Muitos profissionais de saúde precisaram se isolar de suas famílias por trabalharem na linha de frente contra o coronavírus. Mas no caso das enfermeiras Cindy Pascalo e Jessica DeBrocke ocorreu o contrário: as duas passaram a trabalhar juntas diariamente e puderam encontrar um “alívio” mínimo durante a pandemia na companhia uma da outra.

Pascalo tem 60 anos, é do grupo de risco do coronavírus, trabalha na área há 39 e atua na unidade de tratamento intensivo (UTI). DeBrocke se tornou enfermeira em 2010, inspirada na mãe, e é coordenadora na ala de insuficiência cardíaca. Ambas trabalham no Northwestern Memorial Hospital e anteriormente raramente se cruzavam nos corredores.

Só que após estourar a crise da Covid-19, os funcionários saíram de seus setores originais para reforçarem os cuidados aos doentes da pandemia. Assim, mãe e filha começaram a trabalhar juntas e puderam se consolar.

“Ajuda ter alguém que entende o que é isso”, contou DeBrocke ao programa “Good Morning America”. “Eu tenho alguém que realmente entende. Tem ajudado muito ter uma família compreensível, a nível de saúde mental, poder falar sobre como eu me sinto”, completou.

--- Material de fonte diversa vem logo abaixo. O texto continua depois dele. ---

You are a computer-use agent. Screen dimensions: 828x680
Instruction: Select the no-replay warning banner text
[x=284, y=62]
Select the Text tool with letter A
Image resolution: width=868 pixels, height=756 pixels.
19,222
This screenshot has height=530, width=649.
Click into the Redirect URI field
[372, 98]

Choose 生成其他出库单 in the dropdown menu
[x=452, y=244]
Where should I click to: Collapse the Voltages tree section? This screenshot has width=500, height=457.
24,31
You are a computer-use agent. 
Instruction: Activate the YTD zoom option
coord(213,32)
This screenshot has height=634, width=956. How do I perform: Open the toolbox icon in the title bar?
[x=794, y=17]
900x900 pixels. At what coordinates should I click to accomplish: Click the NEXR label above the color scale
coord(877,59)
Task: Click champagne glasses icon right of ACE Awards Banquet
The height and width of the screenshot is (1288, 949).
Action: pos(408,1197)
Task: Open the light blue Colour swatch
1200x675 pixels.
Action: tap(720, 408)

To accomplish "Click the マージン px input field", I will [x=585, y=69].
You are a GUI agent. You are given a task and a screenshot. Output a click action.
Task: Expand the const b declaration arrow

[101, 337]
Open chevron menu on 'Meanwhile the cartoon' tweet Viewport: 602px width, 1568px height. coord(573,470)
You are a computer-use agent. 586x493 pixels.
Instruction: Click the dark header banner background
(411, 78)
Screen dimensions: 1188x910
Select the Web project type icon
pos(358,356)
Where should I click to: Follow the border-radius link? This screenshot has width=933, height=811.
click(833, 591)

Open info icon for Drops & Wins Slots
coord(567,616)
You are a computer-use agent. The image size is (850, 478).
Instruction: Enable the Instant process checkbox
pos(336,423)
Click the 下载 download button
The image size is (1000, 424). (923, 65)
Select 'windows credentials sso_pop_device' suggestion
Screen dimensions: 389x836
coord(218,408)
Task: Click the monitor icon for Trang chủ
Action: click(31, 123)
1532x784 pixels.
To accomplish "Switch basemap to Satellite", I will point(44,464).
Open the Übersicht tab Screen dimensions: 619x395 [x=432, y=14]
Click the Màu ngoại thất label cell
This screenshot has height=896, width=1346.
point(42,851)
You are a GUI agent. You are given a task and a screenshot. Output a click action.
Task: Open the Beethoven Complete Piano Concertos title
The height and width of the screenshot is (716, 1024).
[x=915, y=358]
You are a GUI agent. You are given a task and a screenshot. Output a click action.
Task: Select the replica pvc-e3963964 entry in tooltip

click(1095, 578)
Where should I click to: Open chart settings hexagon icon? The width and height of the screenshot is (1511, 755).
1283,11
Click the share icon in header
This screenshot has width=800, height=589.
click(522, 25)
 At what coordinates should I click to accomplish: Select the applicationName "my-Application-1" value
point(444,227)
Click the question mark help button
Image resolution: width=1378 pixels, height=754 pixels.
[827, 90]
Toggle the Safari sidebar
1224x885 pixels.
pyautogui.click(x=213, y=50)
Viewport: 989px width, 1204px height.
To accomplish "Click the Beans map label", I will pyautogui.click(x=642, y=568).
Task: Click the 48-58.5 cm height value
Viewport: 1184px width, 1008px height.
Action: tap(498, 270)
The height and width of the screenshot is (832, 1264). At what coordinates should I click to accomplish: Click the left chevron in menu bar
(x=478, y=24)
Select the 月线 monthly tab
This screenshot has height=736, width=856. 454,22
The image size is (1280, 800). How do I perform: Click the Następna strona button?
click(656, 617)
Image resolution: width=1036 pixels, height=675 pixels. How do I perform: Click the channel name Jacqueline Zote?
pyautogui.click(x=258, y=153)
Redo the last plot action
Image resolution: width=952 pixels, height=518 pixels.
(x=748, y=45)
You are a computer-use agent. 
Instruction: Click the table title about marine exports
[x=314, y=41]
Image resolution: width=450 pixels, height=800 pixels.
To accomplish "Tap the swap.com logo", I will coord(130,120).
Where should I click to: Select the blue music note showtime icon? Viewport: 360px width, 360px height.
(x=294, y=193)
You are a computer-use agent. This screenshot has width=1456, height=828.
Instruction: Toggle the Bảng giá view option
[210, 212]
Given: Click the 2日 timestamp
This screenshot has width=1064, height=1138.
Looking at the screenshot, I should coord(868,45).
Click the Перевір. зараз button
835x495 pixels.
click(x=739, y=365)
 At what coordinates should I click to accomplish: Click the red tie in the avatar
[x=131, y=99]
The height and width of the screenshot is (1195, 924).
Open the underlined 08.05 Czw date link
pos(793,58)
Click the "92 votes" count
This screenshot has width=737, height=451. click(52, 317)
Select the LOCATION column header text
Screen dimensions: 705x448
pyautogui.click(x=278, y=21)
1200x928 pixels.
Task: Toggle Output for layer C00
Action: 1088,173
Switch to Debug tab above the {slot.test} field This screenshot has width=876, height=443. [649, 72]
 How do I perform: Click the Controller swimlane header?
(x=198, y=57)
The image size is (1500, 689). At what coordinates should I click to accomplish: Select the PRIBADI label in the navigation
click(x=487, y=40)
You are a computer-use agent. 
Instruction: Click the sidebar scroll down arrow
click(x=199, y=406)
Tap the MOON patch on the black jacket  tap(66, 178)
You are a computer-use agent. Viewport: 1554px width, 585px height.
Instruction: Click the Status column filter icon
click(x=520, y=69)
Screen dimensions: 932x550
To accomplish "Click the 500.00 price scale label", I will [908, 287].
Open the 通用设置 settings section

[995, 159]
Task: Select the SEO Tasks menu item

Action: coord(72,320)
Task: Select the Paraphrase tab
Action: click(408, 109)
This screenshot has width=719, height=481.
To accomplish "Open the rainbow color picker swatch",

As enfermeiras do Northwestern Memorial Hospital têm trabalhado em turnos de 12 horas. Pascalo explica que o serviço não é apenas fisicamente cansativo, mas emocionalmente desgastante, pois muitas vezes precisam ficar ao lado de seus pacientes terminais porque sabem que suas famílias não podem estar ali para se despedir.

Não é só um alívio emocional conversar com a filha, mas a dupla troca experiências e se ajuda nas tarefas diárias.

“Eu vejo algo de uma forma e ela dá outa perspectiva ao que estou dizendo. É uma via de mão dupla. Ajudamo-nos o tempo inteiro”, diz Pascalo.